British Columbia Court Of Appeal Reaffirms Duty To Consult Not A Duty To Agree

Introduction

In a unanimous decision, William v. British Columbia (Attorney General), 2019 BCCA 74, the British Columbia Court of Appeal affirmed that a proposed exploratory drilling program associated with the New Prosperity Mine could proceed after its approval by the Provincial government was found to be reasonable. In dismissing the appeal, the Court commented that not accepting the position of an Indigenous group who holds an honest belief that a project should not proceed does not mean that the process of consultation is necessarily inadequate or that the Crown did not act honourably in reaching a decision. Sometimes parties are unable to resolve their differences and work towards reconciliation because of fundamental disagreements.

Background

Taseko Mines Limited ("Taseko") holds a mineral lease and related mineral claims in an area 125 kilometres southwest of Williams Lake, British Columbia. The area falls within a portion of the traditional territory of the Tsilhqot'in Nation ("Tsilhqot'in") in which Aboriginal hunting, trapping and trade rights (but not Aboriginal title) have been proven. The Tsilhqot'in continue to conduct a number of activities in the area, beyond hunting and trapping, and claim that the area is increasingly critical to maintain their culture and exercise their rights.

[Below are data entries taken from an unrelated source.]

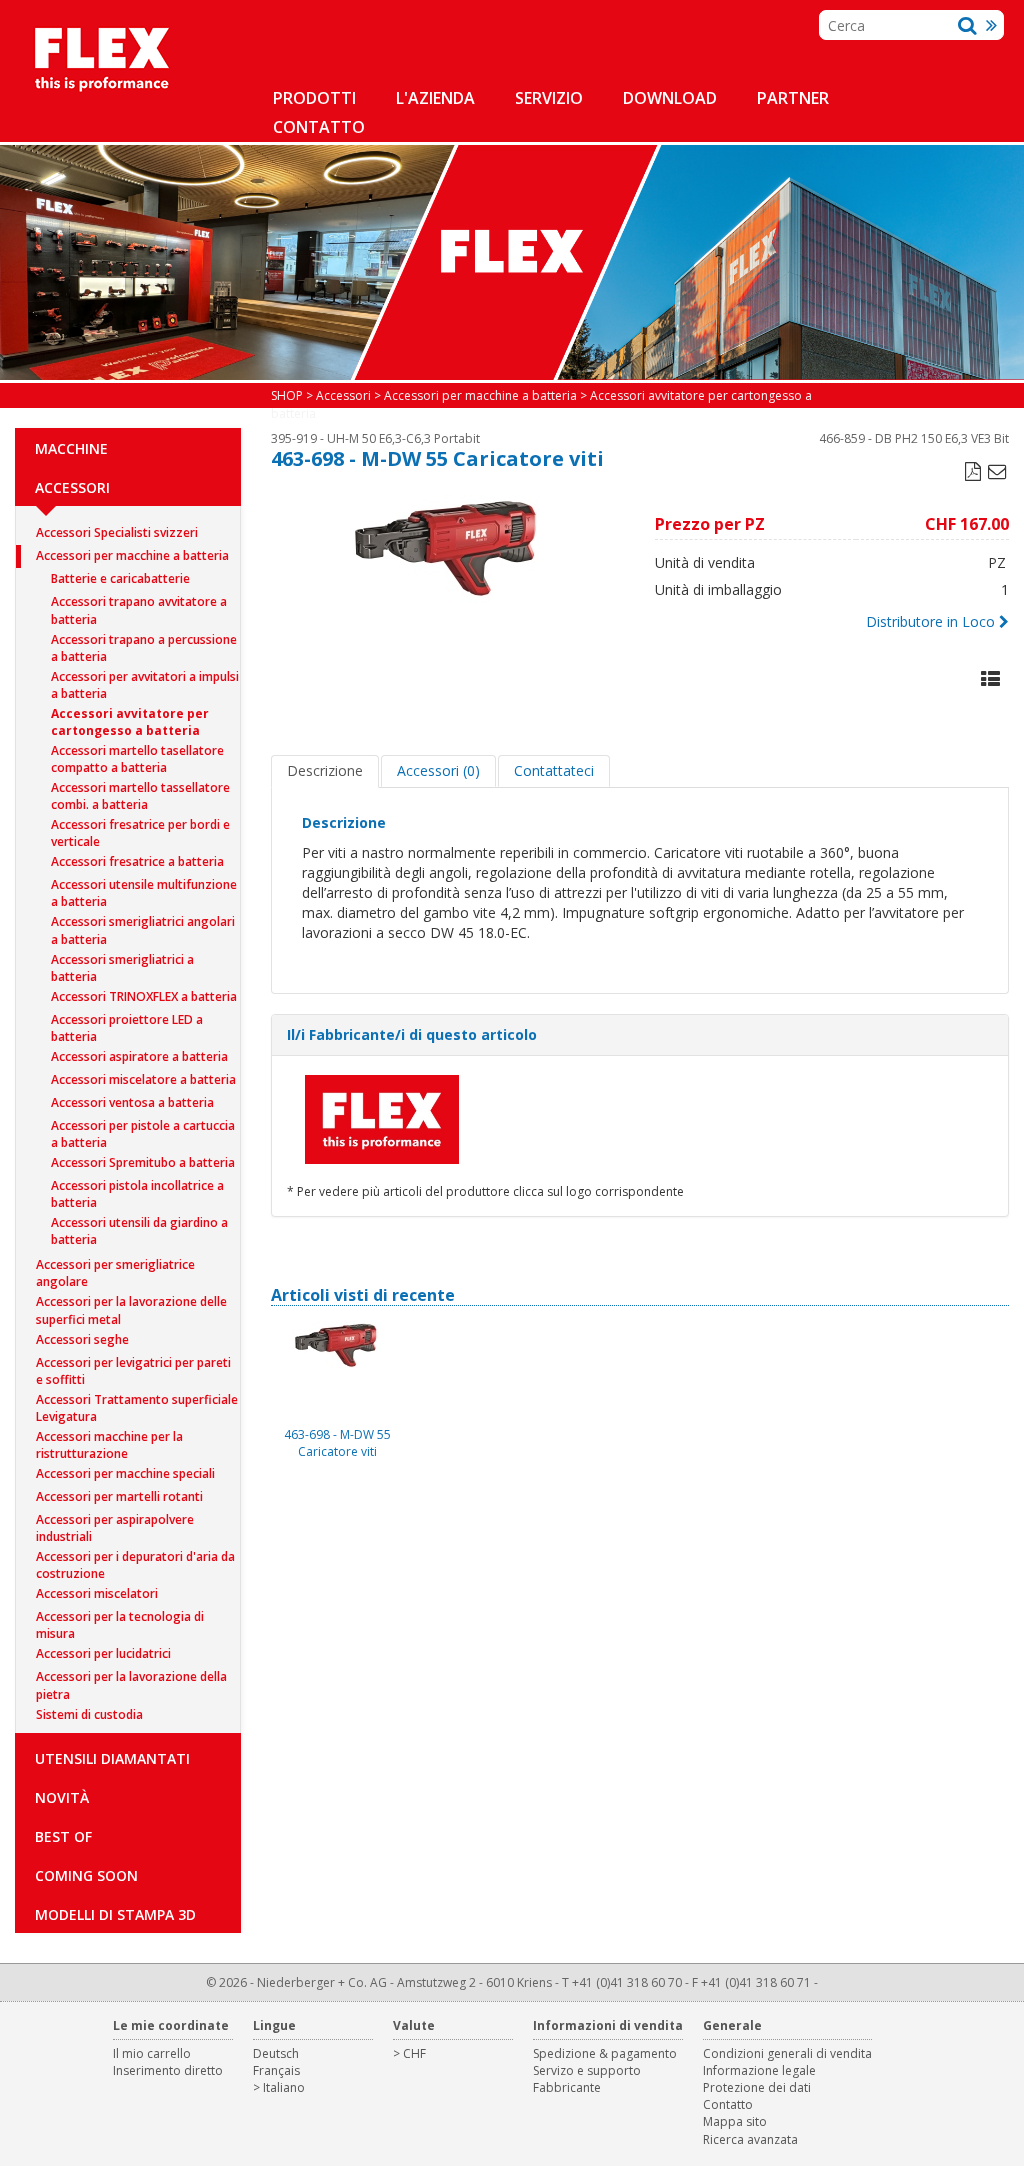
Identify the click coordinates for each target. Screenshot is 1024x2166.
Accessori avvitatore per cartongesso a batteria (130, 715)
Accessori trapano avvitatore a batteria (139, 603)
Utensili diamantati (112, 1758)
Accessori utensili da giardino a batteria (139, 1224)
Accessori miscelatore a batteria (143, 1079)
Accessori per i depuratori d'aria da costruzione (135, 1558)
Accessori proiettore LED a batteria (127, 1021)
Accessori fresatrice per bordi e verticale (140, 826)
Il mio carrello (152, 2053)
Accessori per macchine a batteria (132, 555)
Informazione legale (759, 2070)
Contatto (319, 127)
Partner (793, 98)
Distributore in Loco (930, 621)
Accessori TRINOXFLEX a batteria (144, 996)
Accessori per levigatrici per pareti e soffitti (133, 1364)
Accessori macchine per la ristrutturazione (109, 1438)
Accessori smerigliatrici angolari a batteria (143, 923)
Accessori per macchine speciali (125, 1473)
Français (276, 2070)
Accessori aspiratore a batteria (139, 1056)
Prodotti (314, 98)
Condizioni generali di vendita (787, 2053)
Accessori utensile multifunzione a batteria (144, 886)
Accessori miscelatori (97, 1593)
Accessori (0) (438, 770)
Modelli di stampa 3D (115, 1914)
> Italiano (279, 2087)
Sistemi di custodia (89, 1714)
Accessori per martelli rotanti (119, 1496)
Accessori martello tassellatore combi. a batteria (140, 789)
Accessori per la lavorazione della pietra (131, 1678)
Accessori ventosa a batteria (132, 1102)
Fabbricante (567, 2087)
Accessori (72, 487)
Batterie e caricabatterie (120, 578)
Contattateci (554, 770)
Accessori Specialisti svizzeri (117, 532)
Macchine (71, 448)
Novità (62, 1797)
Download (670, 98)
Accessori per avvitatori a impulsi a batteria (145, 678)
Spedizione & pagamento (605, 2053)
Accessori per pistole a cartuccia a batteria (143, 1127)
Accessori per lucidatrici (103, 1653)
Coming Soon (86, 1875)
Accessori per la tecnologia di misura (120, 1618)
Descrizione (325, 770)
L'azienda (435, 98)
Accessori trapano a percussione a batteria (144, 641)
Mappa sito (735, 2121)
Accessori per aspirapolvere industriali (115, 1521)
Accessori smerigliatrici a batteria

For over a decade, Taseko has actively pursued the development of a mine in Tsilhqot'in traditional territory which would produce an estimated 11 million ounces of gold and 4 billion pounds of copper from the Prosperity deposit. The mine, as originally proposed, required separate federal and provincial environmental assessments. While the Province of British Columbia (the "Province") approved the project, the Federal Government did not; concluding that it would have significant adverse environmental effects in the area.

After adjusting the design of the original project (the "New Prosperity Project"), Taseko re-applied for federal approval, but was ultimately rejected for a second time. Taseko filed applications for judicial review challenging the findings and decision in relation to the second rejection. [1] Both applications were dismissed, but have been appealed to Federal Court of Appeal and await hearing. As it stands, the provincial Environmental Assessment ("EA") Certificate cannot be extended any further and will expire in January 2020 if work is not substantially started by that date.

These proceedings concern Taseko's preparations for a...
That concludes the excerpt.